Report every line of the records that contains the word "button".

__THE INPUT__
+-------+

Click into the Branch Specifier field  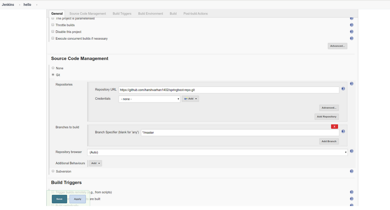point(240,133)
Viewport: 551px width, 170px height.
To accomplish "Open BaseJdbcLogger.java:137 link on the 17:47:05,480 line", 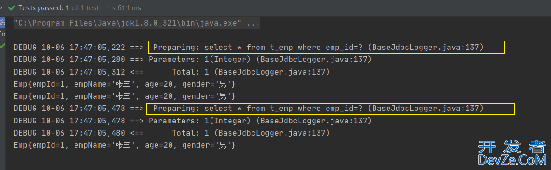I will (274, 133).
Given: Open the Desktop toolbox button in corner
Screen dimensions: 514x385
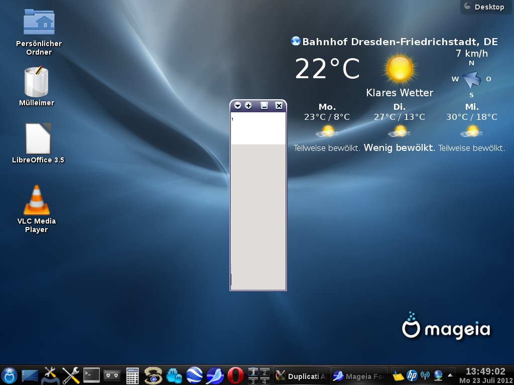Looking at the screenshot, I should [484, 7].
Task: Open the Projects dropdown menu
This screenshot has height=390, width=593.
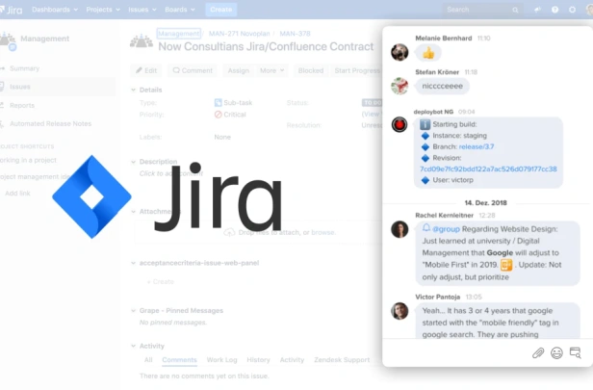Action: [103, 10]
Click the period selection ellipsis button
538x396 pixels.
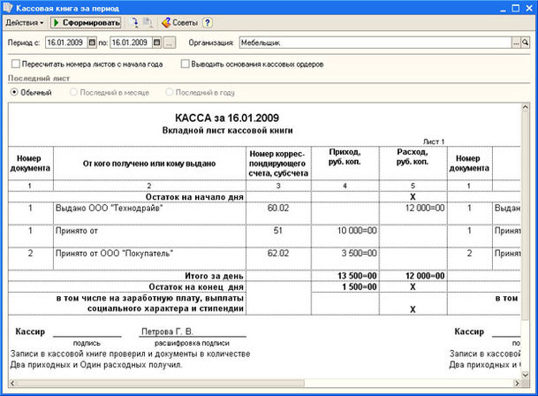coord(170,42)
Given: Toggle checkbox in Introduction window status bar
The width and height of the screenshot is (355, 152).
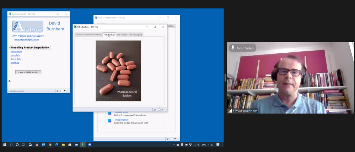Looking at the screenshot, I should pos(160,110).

+-------+

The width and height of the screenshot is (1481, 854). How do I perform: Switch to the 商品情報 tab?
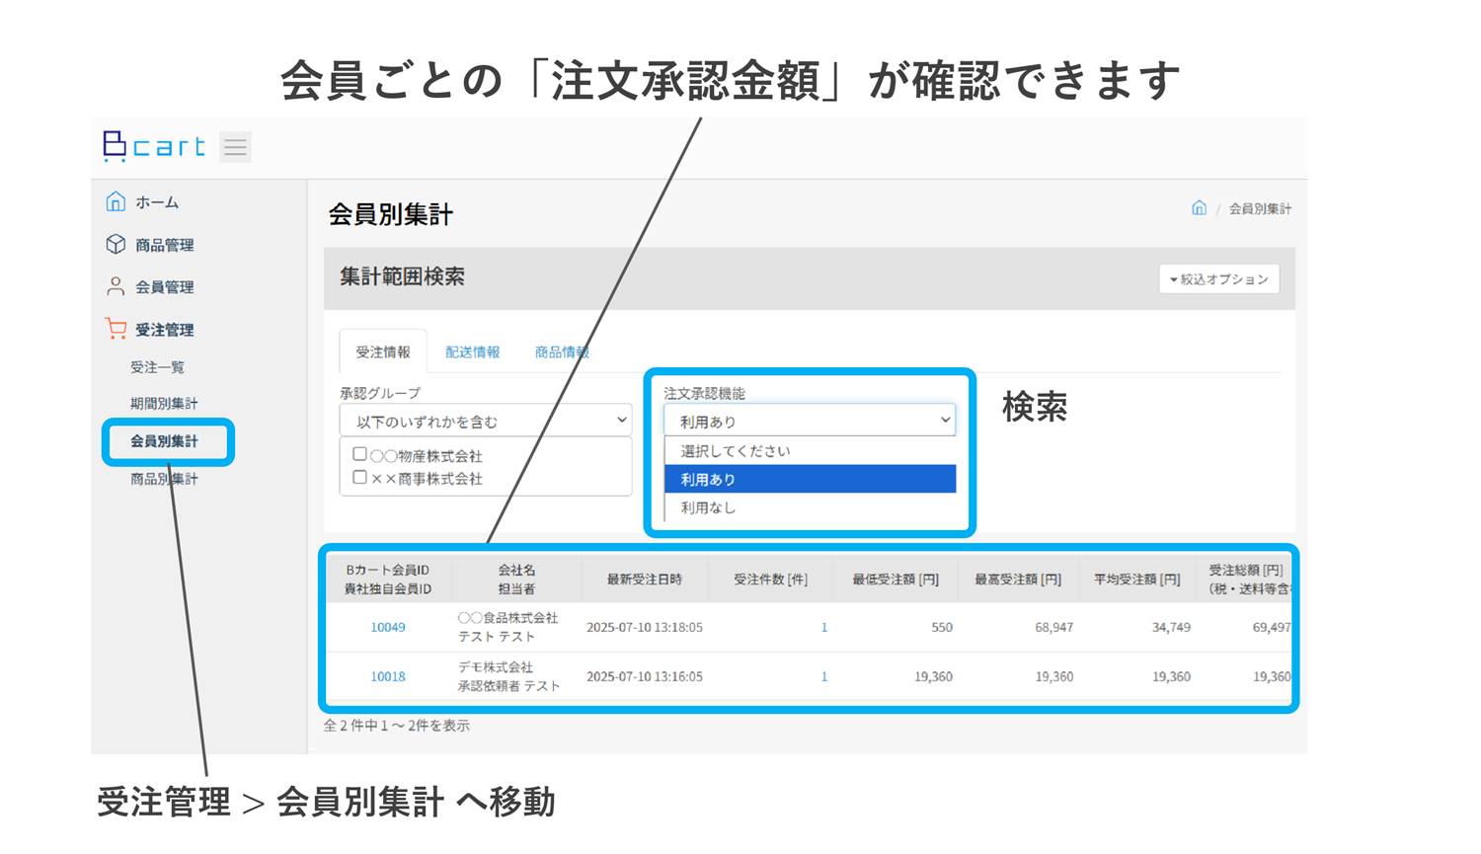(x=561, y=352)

+-------+

__ANSWER TO THIS PROBLEM__
Given: Open the Desktop toolbox button in corner
Click the period selection ellipsis button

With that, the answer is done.